The Sliding Filament Theory
Structure of thick & thin filaments in a myofibril
- The thick filaments within a myofibril are made up of myosin molecules
- These are fibrous protein molecules with a globular head
- The fibrous part of the myosin molecule anchors the molecule into the thick filament
- In the thick filament, many myosin molecules lie next to each other with their globular heads all pointing away from the M line
- The thin filaments within a myofibril are made up of actin molecules
- These are globular protein molecules
- Many actin molecules link together to form a chain
- Two actin chains twist together to form one thin filament
- A fibrous protein known as tropomyosin is twisted around the two actin chains
- Another protein known as troponin is attached to the actin chains at regular intervals
How muscles contract - the sliding filament theory
- Muscles cause movement by contracting
- During muscle contraction, sarcomeres within myofibrils shorten as the Z discs are pulled closer together
- It is not the filaments that contract as the myosin and actin molecules remain the same length
- Myosin and actin filaments slide over one another
- This is known as the sliding filament theory of muscle contraction and occurs via the following process:
- An action potential arrives at the neuromuscular junction (a specialised synapse between a motor neuron nerve terminal and its muscle fibre)

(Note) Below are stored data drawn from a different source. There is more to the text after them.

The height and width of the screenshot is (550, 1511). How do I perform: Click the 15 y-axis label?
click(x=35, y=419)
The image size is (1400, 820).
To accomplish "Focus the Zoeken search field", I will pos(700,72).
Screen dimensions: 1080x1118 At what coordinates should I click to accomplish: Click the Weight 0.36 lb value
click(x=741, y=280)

- Calcium ions are released from the sarcoplasmic reticulum (SR)
- Calcium ions bind to troponin molecules, stimulating them to change shape
- This causes troponin and tropomyosin proteins to change position on the actin (thin) filaments
- Myosin binding sites are exposed on the actin molecules
- The globular heads of the myosin molecules bind with these sites, forming cross-bridges between the two types of filaments
- Myosin heads bend, pulling the actin filaments towards the centre of the sarcomere and causing the muscle to contract a very small distance; this bending of the myosin heads is known as the power stroke
- ATP plays an important role in this process
- The binding of ATP to the myosin heads produces a change in shape of the myosin heads that allows them to detach from the actin filaments
- The enzyme ATPase hydrolyses ATP into ADP and inorganic phosphate which causes the myosin heads to move back to their original positions, this is known as the recovery stroke
- The myosin heads are then able to bind to new binding sites on the actin filaments, closer to the Z disc
- The binding of the myosin heads to their new binding site causes the release of ADP and phosphate and results in a new power stroke
- The myosin heads move again, pulling the actin filaments even closer to the centre of the sarcomere, causing the sarcomere to shorten once more and pulling the Z discs closer together
- ATP binds to the myosin heads once more in order for them to detach again
- As long as troponin and tropomyosin are not blocking the myosin-binding sites and the muscle has a supply of ATP, this process repeats until the muscle is fully contracted
The sliding filament theory of muscle contraction
- Once muscle stimulation stops, calcium ions leave their binding sites on troponin molecules
- They are actively transported back to the SR
- Without calcium ions bound to them, the troponin molecules return to their original shape
- This pulls the tropomyosin molecules in a position that blocks the actin-myosin binding sites
- Since no cross bridges can form between actin and myosin, no muscle contraction can occur
- The sarcomere will lengthen again as actin filaments slide back to their relaxed position
Examiner Tip
There is a lot to remember here so take some time to go through it and ensure you understand the order of events.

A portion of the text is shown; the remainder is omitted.